■ SOURCE EXCERPT ■

Protests persisted through the end of the 1990s demanding the release of Mumia. Mobilization efforts peaked again in late 1998 following the State Supreme Court of Pennsylvania’s denial of a new trial for Mumia Abu-Jamal. Several rallies and demonstrations were organized in the wake of the denial, including a rally at New York’s Grand Central Station, where Dr. Joel Kovel, a Green Party candidate for U.S. Senate, read a statement criticizing the criminal justice system and demanding a new trial. “Mumia’s case has taken on broad historical proportions that go beyond a cruel fate meted out to an innocent man,” Dr. Joel Kovel stated. “In a larger sense, it is no longer Mumia on trial, but the American system of criminal justice. The odor of police brutality and racism hung over the case from the start, along with the frankly prejudicial and arbitrary behavior of Judge Sabo.”[16]

1999 was another important year of protests and counter protests. In January 1999, a sold-out concert was organized to benefit Mumia Abu-Jamal at Continental Arena in New Jersey. Headliners included Rage Against the Machine, the Beastie Boys, Bad Religion and Black Star. The concert became controversial when several New Jersey state troopers asked not to be assigned to help with security. The New York Amsterdam reported that the protesting officers claimed the concert was benefiting someone who was convicted of killing a police officer and working at the concert would send the message that they supported the cause.[17] Later that month on the 26th, a protest was held inside of Philadelphia’s town hall demanding a new trial for Mumia Abu-Jamal. On the steps outside of town hall a counter rally was organized by the Policemen’s Benevolent Association in support of the slain officer.[18]

April 24, 1999, was the next nationwide demonstration to protest Mumia’s pending execution. The April 24 “Millions for Mumia” was a national day of protest coordinated by Monica Moorehead of Workers World. A reported 10,000 protesters attended. Later that year, in October 1999, the U.S. The Supreme Court, without comment, declined to review Mumia’s appeal.

■ GIVEN ENTRIES ■
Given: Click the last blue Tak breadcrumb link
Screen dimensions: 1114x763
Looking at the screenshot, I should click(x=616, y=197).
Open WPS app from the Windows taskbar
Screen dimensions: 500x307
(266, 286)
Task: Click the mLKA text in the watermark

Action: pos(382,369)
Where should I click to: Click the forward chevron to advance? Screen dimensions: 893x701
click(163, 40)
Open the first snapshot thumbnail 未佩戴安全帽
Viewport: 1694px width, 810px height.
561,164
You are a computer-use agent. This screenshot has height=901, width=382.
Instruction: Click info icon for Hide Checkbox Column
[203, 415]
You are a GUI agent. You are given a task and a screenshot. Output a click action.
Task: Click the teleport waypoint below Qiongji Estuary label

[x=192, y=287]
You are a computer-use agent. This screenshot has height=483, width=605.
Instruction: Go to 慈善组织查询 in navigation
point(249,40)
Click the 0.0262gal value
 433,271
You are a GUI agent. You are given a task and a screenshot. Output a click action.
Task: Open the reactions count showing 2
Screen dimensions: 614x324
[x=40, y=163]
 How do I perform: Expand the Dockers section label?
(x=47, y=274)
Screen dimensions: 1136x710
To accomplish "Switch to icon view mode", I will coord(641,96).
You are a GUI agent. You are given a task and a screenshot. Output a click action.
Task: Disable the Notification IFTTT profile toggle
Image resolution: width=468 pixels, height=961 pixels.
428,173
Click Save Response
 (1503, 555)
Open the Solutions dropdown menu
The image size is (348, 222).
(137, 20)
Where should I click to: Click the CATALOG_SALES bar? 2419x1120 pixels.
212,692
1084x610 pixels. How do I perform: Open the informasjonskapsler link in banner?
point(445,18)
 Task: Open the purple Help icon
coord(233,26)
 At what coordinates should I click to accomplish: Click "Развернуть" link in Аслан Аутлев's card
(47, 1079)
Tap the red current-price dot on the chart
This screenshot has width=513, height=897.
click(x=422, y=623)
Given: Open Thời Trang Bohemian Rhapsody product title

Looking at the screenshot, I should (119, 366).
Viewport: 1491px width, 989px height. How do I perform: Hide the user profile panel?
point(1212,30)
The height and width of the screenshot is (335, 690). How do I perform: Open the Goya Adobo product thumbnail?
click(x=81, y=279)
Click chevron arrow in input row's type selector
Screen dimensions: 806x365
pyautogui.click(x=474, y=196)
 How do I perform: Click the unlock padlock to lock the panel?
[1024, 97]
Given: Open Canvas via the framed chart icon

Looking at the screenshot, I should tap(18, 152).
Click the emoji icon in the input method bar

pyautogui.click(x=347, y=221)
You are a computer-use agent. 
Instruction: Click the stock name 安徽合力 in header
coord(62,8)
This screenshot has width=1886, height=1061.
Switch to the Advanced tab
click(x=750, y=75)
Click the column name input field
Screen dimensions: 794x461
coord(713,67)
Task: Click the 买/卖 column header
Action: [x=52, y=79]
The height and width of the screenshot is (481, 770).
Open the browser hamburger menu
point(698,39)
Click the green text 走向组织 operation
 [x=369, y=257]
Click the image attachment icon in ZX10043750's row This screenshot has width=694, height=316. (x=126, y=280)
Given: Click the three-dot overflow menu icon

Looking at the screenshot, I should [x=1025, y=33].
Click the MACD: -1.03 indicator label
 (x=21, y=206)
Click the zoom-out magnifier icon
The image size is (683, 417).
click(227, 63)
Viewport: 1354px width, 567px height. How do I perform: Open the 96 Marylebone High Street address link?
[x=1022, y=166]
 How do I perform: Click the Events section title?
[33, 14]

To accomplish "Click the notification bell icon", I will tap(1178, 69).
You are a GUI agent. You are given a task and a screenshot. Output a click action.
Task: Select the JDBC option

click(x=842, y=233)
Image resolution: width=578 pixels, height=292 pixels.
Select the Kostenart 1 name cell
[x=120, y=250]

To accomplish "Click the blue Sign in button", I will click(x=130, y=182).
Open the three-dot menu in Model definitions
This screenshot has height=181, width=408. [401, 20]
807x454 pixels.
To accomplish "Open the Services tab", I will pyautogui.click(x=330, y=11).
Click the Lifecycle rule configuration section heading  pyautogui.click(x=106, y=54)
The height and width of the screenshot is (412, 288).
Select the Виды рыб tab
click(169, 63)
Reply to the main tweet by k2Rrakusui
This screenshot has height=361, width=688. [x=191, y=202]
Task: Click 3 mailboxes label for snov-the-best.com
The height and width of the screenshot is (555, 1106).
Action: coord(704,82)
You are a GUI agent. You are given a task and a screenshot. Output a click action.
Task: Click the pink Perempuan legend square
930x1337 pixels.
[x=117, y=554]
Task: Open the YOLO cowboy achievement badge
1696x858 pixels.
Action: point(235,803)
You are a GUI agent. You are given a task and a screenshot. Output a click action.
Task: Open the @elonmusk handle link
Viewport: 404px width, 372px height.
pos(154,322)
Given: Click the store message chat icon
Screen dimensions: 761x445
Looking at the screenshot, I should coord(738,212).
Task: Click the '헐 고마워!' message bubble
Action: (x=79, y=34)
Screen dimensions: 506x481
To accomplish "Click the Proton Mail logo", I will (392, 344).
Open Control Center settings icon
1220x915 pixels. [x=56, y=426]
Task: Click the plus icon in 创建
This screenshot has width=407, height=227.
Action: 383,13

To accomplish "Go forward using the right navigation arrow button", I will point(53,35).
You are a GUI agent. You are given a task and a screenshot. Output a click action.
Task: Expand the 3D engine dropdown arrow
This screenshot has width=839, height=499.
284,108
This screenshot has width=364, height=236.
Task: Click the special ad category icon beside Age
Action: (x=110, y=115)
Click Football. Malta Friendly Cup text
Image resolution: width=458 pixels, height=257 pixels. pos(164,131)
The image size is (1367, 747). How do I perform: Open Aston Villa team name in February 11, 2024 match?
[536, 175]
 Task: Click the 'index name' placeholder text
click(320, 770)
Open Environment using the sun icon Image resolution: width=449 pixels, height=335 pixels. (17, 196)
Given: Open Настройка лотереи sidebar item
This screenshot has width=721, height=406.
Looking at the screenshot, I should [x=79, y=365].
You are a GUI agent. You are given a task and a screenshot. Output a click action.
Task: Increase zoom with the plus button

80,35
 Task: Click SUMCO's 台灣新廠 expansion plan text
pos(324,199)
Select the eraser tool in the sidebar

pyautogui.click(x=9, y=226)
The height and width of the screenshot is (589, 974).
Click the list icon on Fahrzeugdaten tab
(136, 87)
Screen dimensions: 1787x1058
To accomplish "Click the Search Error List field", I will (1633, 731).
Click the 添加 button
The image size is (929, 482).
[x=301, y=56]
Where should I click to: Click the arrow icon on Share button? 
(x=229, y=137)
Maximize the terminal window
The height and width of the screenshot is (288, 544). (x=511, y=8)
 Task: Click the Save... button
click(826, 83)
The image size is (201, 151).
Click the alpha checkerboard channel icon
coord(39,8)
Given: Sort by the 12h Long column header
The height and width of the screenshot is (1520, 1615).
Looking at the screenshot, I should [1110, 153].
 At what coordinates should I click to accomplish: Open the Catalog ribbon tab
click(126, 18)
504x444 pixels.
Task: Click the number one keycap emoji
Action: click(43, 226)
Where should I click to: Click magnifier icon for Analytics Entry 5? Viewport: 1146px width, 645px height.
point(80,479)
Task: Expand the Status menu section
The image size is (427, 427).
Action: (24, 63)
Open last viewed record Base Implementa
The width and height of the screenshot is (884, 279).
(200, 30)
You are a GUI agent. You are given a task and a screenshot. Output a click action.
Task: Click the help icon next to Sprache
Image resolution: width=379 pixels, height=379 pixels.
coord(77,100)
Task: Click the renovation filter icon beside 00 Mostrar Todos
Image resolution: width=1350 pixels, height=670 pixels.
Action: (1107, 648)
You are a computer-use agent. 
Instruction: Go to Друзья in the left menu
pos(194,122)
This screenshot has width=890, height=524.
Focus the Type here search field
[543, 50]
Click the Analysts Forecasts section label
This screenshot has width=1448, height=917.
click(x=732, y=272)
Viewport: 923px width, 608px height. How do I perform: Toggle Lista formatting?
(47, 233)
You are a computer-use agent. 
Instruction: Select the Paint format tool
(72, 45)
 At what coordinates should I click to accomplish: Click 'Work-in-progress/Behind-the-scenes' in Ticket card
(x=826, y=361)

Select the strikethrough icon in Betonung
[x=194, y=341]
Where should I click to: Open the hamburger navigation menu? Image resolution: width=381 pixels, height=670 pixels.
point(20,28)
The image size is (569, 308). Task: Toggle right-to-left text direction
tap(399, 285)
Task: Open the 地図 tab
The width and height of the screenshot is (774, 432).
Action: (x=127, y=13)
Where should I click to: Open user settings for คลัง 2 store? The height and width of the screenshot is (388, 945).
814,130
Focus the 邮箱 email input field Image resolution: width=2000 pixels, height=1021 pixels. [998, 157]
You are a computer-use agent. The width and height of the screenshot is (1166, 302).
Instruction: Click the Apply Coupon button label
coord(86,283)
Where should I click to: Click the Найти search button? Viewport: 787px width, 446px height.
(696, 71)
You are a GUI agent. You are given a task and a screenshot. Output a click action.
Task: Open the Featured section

■ REQUIREMENT A ■
According to the passage on the Mumia Abu-Jamal protests, who coordinated the April 24 "Millions for Mumia" national day of protest?
■ REQUIREMENT B ■
Repeat word for word the part of the passage on the Mumia Abu-Jamal protests that opens with the words containing "April 24, 1999, was" and closes with "review Mumia’s appeal.".
The records play no part in this.

■ SOLUTION A ■
Monica Moorehead of Workers World coordinated it.

■ SOLUTION B ■
April 24, 1999, was the next nationwide demonstration to protest Mumia’s pending execution. The April 24 “Millions for Mumia” was a national day of protest coordinated by Monica Moorehead of Workers World. A reported 10,000 protesters attended. Later that year, in October 1999, the U.S. The Supreme Court, without comment, declined to review Mumia’s appeal.